Government Operations
New Investments for FY 2025

  • $48 million to cover increases in the District’s rising costs related to leased office space, building security, and utilities, especially electricity
  • $29 million to support critical infrastructure and roof replacements at DC government facilities
  • $22 million to support building needed improvements at the Marion S. Barry, Jr. building and John A. Wilson government buildings
  • $17 million in capital funding to further protect against cybersecurity threats by replacing outdated network hardware and security applications across District government
  • $6.8 million to support energy retrofits at DC government facilities 
  • $1.7 million for the new Office of Artificial Intelligence, launched in FY 2024 and housed at OCTO, which is responsible for developing an AI strategy for District government as well as tools for agencies to use to make the most of available AI technology
  • $1.5 million to continue the development and support the ongoing operations of the new DC Business Portal, which streamlines various licensing processes for District businesses
  • $575,000 to add new staff and contractual capacity for the design and rollout of 2.0, a redesigned website for District government 

Shared Sacrifices
To ensure we are able to invest in our comeback and remain fiscally prudent, we need to jointly contribute to filling gaps, across the government and across the community, to move forward, together.

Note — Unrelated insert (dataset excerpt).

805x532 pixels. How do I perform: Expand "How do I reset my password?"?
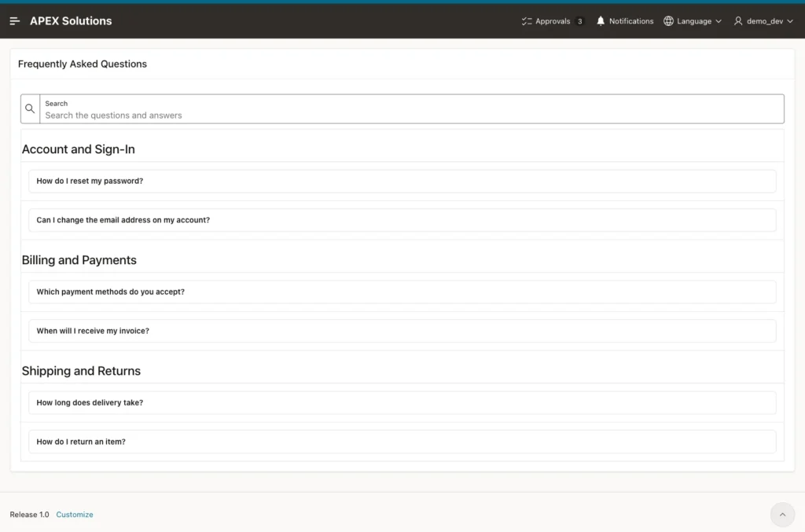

In FY25, DC Government closed $500 million, more than half of the budget gap, through:

  • Eliminating positions, rightsizing spending, and focusing on moving forward with programs we know are working. 
  • Cutting duplicative or lower-performing programs and resisting starting new programs that would only add to longer-term financial pressures. 
  • Looking across government for savings by eliminating mobile devices and phone lines no longer in use, rebalancing the capital portfolio, maximizing federal reimbursements, and consolidating licenses and software purchases. 

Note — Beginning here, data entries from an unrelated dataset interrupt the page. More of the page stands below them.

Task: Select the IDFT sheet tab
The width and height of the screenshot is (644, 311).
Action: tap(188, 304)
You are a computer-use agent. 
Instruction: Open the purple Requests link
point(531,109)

To close the remainder of the gap in FY25, or approximately $300 million, the budget identifies new revenues that will be shared across the community:

  • Businesses will help through an adjustment to the Paid Family Leave tax back to fiscal 2021 levels to support DC’s human services safety net.
  • And guests will help through a small 911 fee on hotel room stays to support increased public safety hiring.

If, after FY25, there is still a gap to close, then beginning in FY26, consumers will help through a modest sales tax increase to support increased Metro costs.